When the Cuyahoga Metropolitan Housing Authority was planning to demolish its Valleyview Estates housing complex to replace it with a new mixed-income neighborhood, Cleveland architectural historian Walter Leedy was concerned for the Depression-era artworks located there.
So CMHA teamed up with Cleveland State University as well as art specialists like ICA Art Conservation to have the murals and sculptures restored and returned to various housing authority locations.
That project, it turned out, was the start of renewed interest in art conservation in the Cleveland area.
The City of Cleveland is now looking into conservation for some of its city-owned artworks. Cleveland’s public broadcasting corporation is on board too. It’s hoping to install a mural from the early 1940. The Louis Grebenak mural, like many of the works CMHA is working to preserve, was a Works Progress Administration (WPA) project, part of a New Deal initiative to give the unemployed jobs creating public works, from public buildings and roads to works of art.
CMHA isn’t stopping there, either. It hired an art conservation company to preserve art at its Lakeview Terrace Community Center. And ICA came back into the picture to help the housing authority conserve and reinstall a set of paintings later on at its Woodhill Homes Community Center.

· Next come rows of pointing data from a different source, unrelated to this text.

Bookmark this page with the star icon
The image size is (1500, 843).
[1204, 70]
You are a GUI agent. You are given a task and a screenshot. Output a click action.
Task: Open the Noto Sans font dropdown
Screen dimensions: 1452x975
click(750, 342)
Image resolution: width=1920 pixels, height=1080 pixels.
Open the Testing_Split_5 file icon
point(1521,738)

“CMHA is honored to partner with noteworthy organizations like Intermuseum Conservation Association and Cleveland State University on the WPA art projects throughout our housing portfolio. It is truly a collaborative effort in which together we have been able to preserve and redisplay these important pieces of art so they can be appreciated by the entire community,” said Jeffery K. Patterson, CMHA Chief Executive Officer.
“From ceramic tiles to cement sculptures, to beautiful murals, we have been able to showcase these pieces in a way that conjures a sense of pride and tells a real story about the history of the city.”